Plaintiff’s present counsel urges that New York City counsel relinquished an intoxication claim as a quid pro quo for retention of venue in Kings County. If such were the case, the issue here would be easily determined. However, counsel for plaintiff in Kings County did much more than that. They claimed that “there is nothing in the record of the investigation conducted by the State Police to indicate intoxication” and that the “intoxication issue has been fabricated by [defendant] so that it could claim the need for additional witnesses”. They concluded by stating that “[l]est there be any doubt, [plaintiff] again unequivocally states that she will not claim that the [defendant] was intoxicated” (emphasis added). It strikes the court that such an assertion by the plaintiff’s then counsel, if enforceable, is as binding on plaintiff as if she herself had made it in open court (Mark v City of Buffalo, 87 NY 184). To hold otherwise would invite litigants to change counsel at any time an otherwise binding concession was made in litigation which, upon reflection, appears inappropriate and thereby undo the same. Such a holding might well encourage trial tactics which could undermine the integrity of our judicial proceedings.3

*948Plaintiff contends that the statement made by New York City counsel in their reply brief on appeal does not constitute a stipulation as provided for in CPLR 2104, since it is not in writing and subscribed by her or by her attorneys. That assertion is questionable in view of the fact that it is contained in a printed brief filed with the Appellate Division. Nevertheless, it most assuredly can be considered a concession made in open court and it has long been the rule that “stipulations or concessions made in open court, despite statutory or rule requirements for writings, would be enforced over the objection of lack of a subscribed writing” (Matter of Dolgin Eldert Corp., 31 NY2d 1, 9). As was stated in Banks v American Tract Soc. (4 Sandf Ch 467, 499): “The defendants’ declarations on [the] occasion [of the motion] were intended to have weight with the court on the pending motion. They were a solemn statement, equivalent to a promise or engagement, made to the court and the adverse party”. Such is the case at bar. As to whether or not the concession at bar was one within the apparent authority of plaintiff’s counsel to make the court does not undertake to determine, since that question has not been raised by the plaintiff. Accordingly, the defendant’s motion to preclude is granted.
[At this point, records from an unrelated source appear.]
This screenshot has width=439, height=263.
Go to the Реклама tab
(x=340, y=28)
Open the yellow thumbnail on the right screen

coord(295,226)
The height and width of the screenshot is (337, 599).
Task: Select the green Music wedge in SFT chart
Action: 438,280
The second branch of defendant’s motion must be conditionally denied. On the papers before the court it must be concluded that plaintiff is not in physical condition to attend an oral deposition in Chemung County. Therefore, defendant’s motion, in that regard, is denied upon the condition that the deposition be conducted in Kings County and that plaintiff pay the reasonable expenses of defense counsel in attending said deposition together with attorney’s fees at the rate of $75 per hour for the time necessary to travel to and from Chemung County, but not for the taking of the deposition, since that is an expense which would be incurred by defendant in any event. The attorneys should agree to a mutually convenient date, time and place of said deposition to be included in the order submitted herein. In the event of their inability to do so the court will do so arbitrarily.

. Defendant seems to have assumed that such an issue would arise at trial based upon the plaintiff’s third cause of action for punitive damages based upon the alleged wanton, willful and malicious acts of the defendant.

. The court says apparently, because in their brief on appeal to the Appellate Division, New York counsel “reasserts” their position at motion term. Their position must have been taken at oral argument, because there is nothing in the opposing affidavits or their memorandum of law which asserts that intoxication would not be an issue.

. It should be noted that, in the case at bar, there is not the slightest indication that Chemung County counsel has engaged in any impropriety in serving the amended bill of particulars nor is there any indication whatsoever that New York City counsel has referred this case for an improper reason and the court does not mean to so imply.